-- THE INPUT follows --

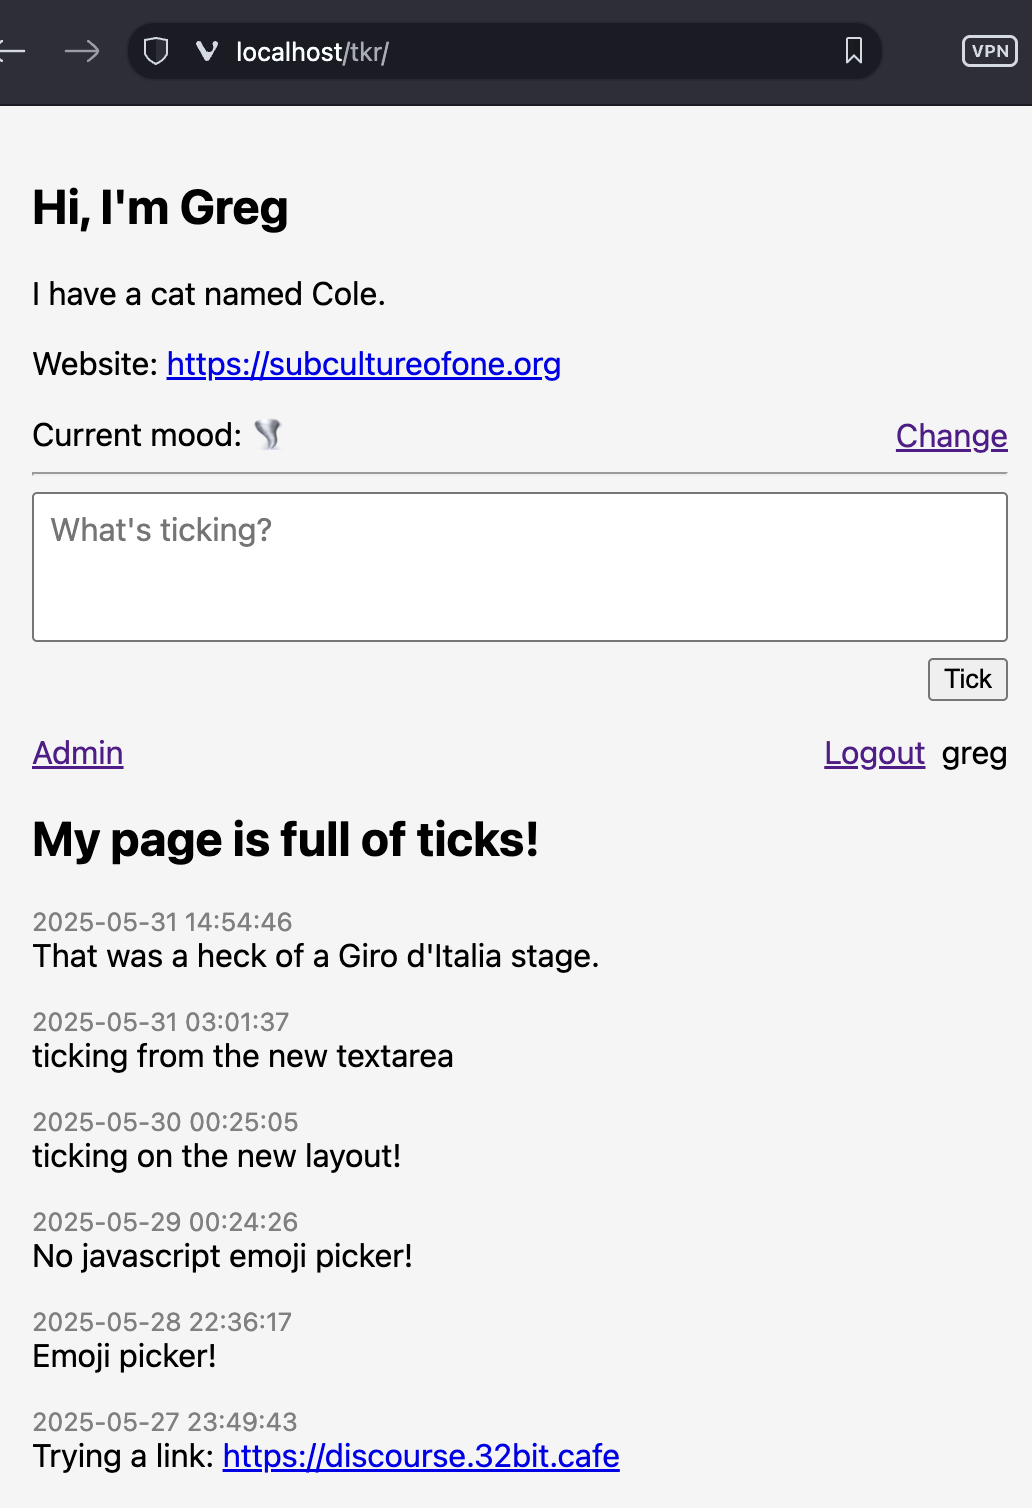Image resolution: width=1032 pixels, height=1508 pixels.
Task: Click the browser forward arrow
Action: (82, 51)
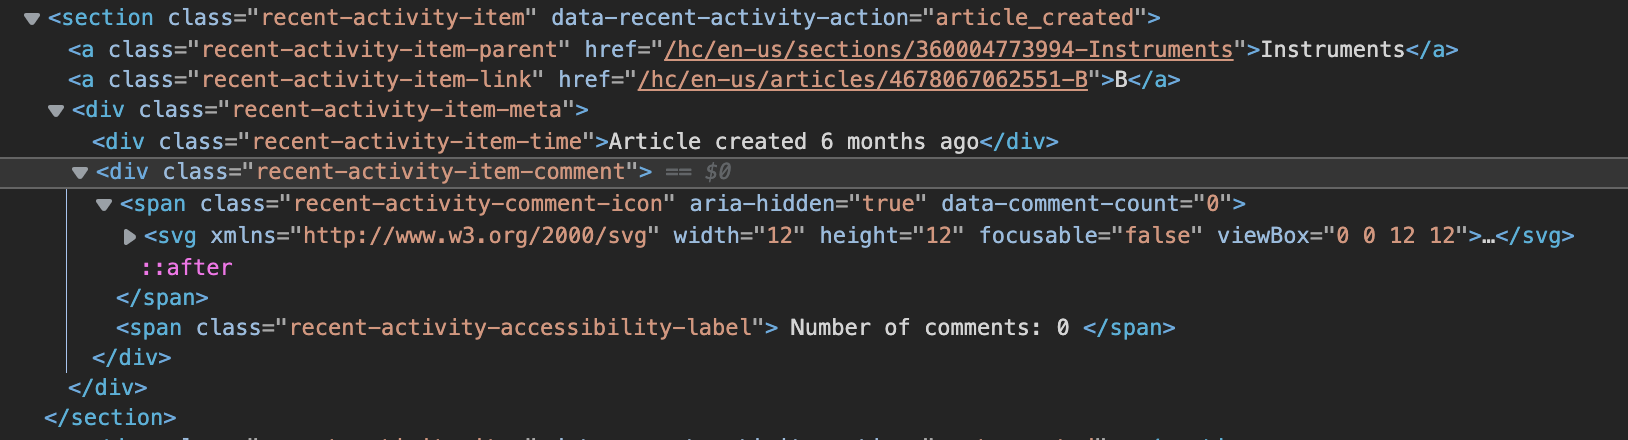Collapse the recent-activity-item-meta div
The height and width of the screenshot is (440, 1628).
[56, 111]
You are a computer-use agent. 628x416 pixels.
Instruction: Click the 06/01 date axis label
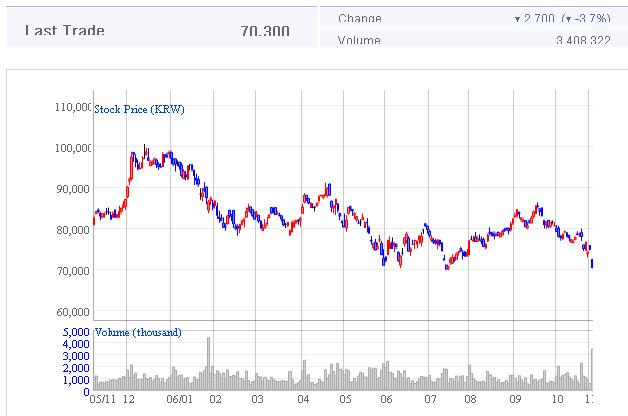click(179, 398)
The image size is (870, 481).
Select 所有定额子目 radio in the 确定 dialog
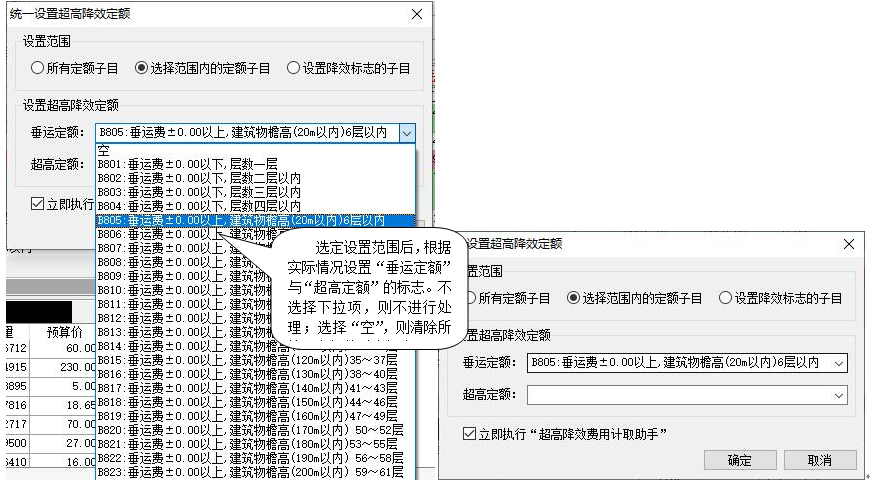[469, 298]
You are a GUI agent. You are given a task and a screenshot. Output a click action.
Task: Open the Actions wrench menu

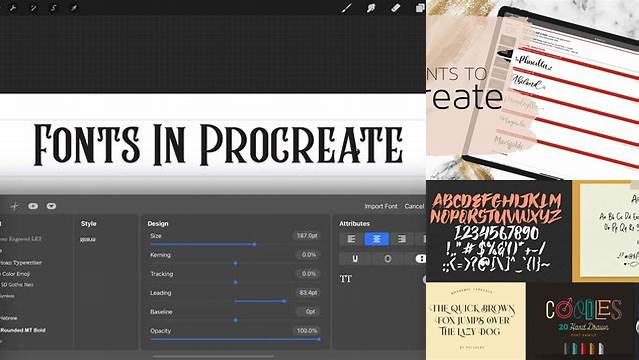tap(12, 8)
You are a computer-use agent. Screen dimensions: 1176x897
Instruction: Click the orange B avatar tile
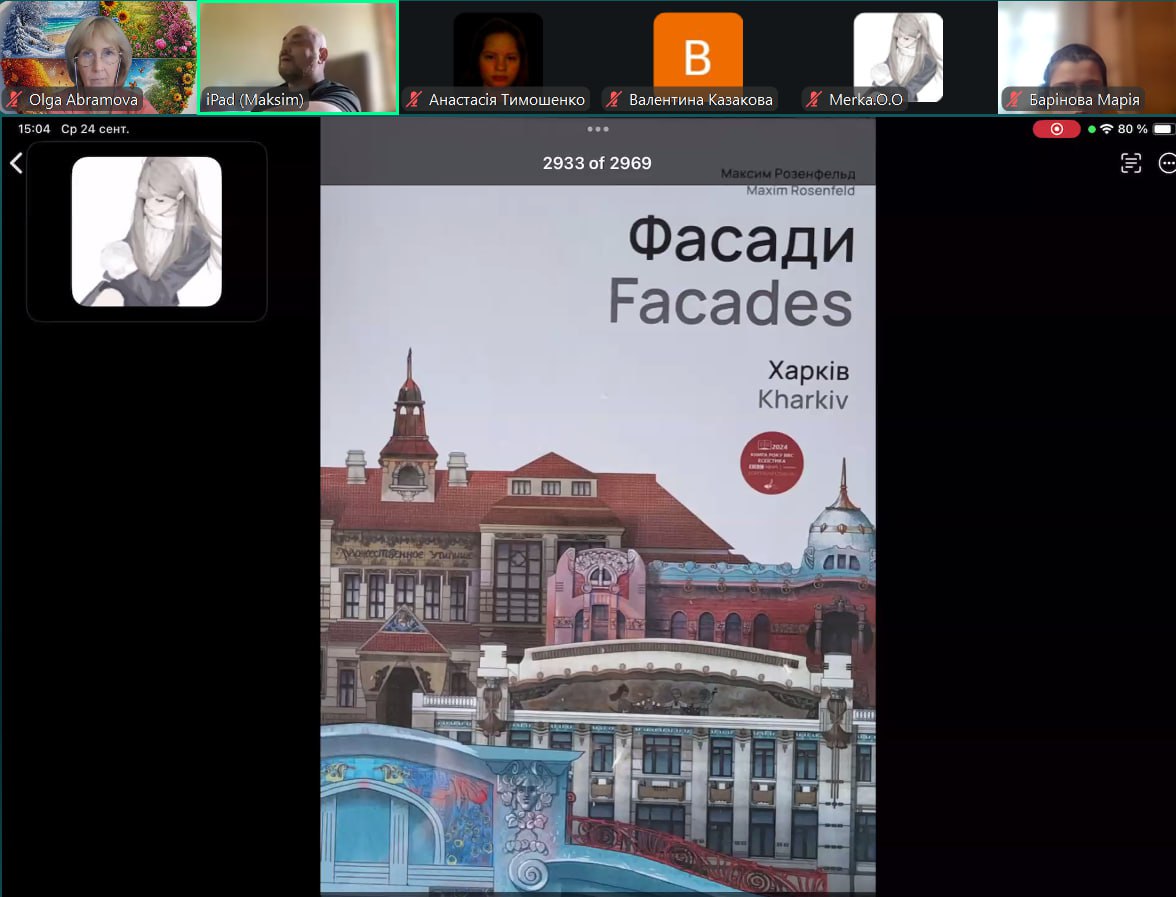point(698,56)
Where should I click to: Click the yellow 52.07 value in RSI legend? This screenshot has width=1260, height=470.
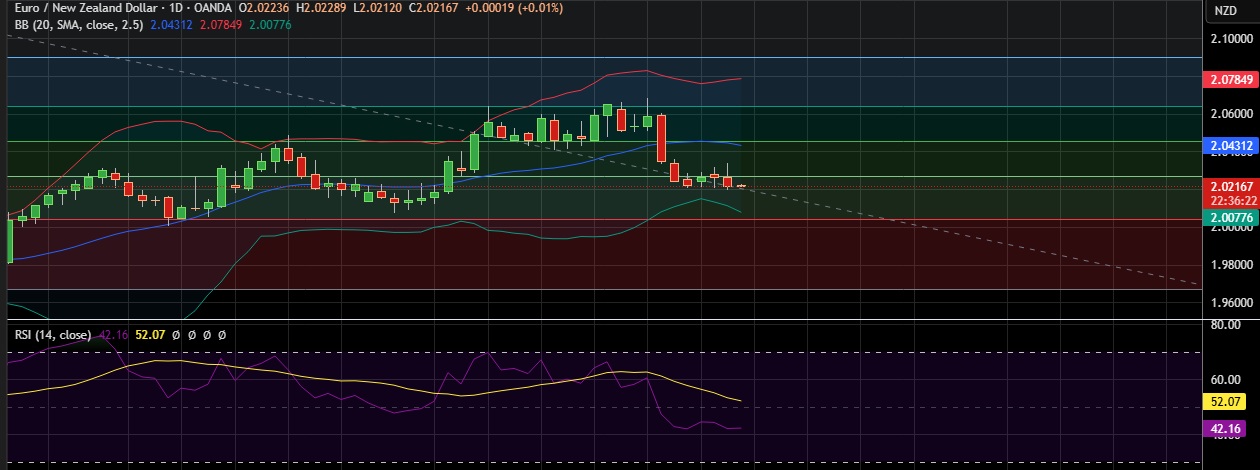[151, 335]
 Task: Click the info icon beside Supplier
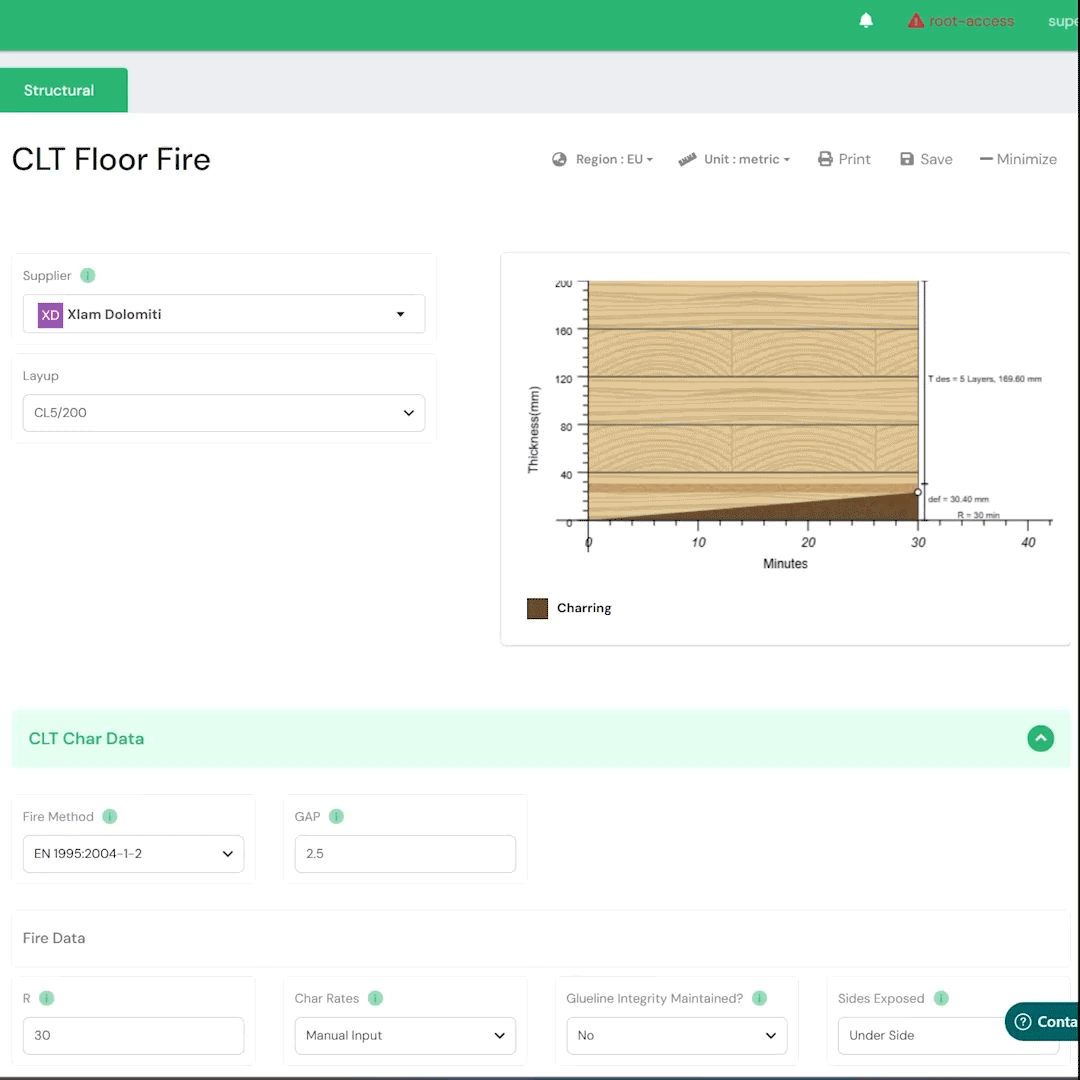pyautogui.click(x=88, y=275)
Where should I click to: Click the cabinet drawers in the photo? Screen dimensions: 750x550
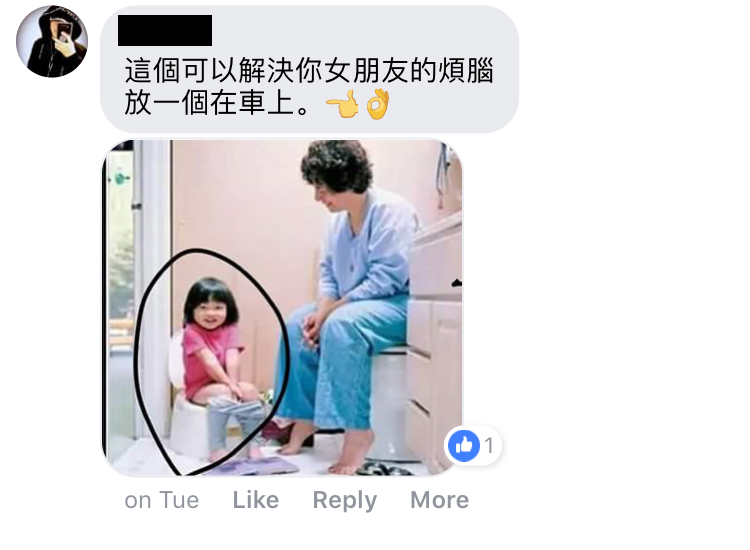click(435, 349)
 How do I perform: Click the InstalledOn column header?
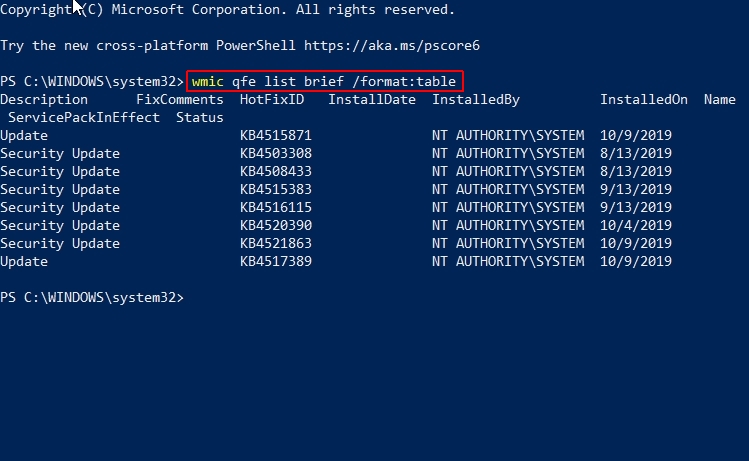[643, 100]
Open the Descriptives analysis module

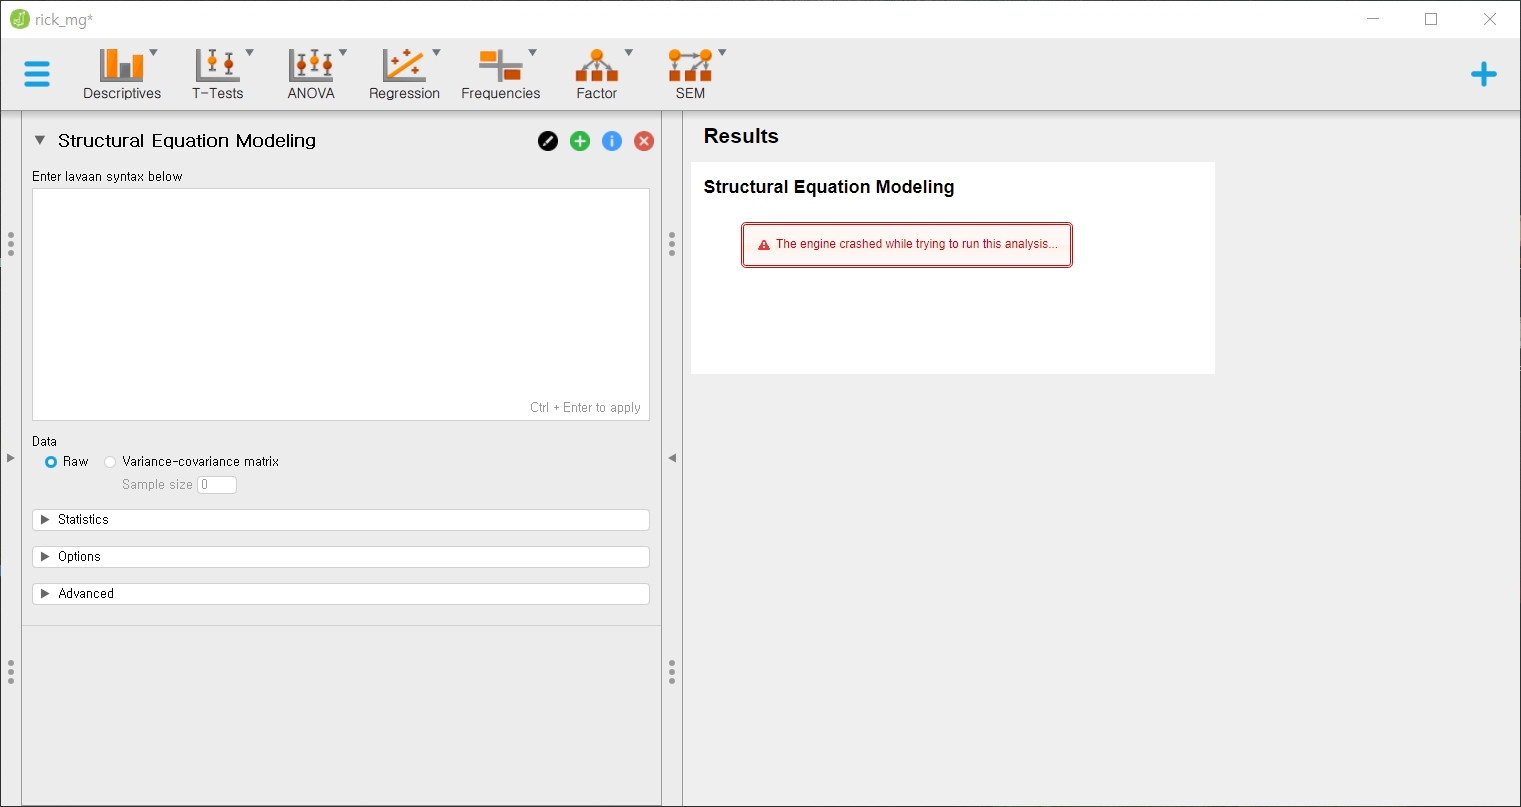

-- THE INPUT concluded --

TASK OBJECTIVE: Your answer should consist solely of the lines from the one holding "The image size is (870, 481)." through the end of the listing, reproduced exactly and without pictures.

SOLUTION:
The image size is (870, 481).
Select 所有定额子目 radio in the 确定 dialog
[469, 298]
You are a GUI agent. You are given a task and a screenshot. Output a click action.
Task: Open the Actions wrench menu

tap(12, 8)
You are a computer-use agent. Screen dimensions: 1176x897
Instruction: Click the orange B avatar tile
point(698,56)
Where should I click to: Click the yellow 52.07 value in RSI legend? This screenshot has width=1260, height=470.
[151, 335]
 Task: Click the info icon beside Supplier
pyautogui.click(x=88, y=275)
Where should I click to: Click the cabinet drawers in the photo? Screen dimensions: 750x550
click(435, 349)
 How do I perform: Click the InstalledOn column header?
[643, 100]
Open the Descriptives analysis module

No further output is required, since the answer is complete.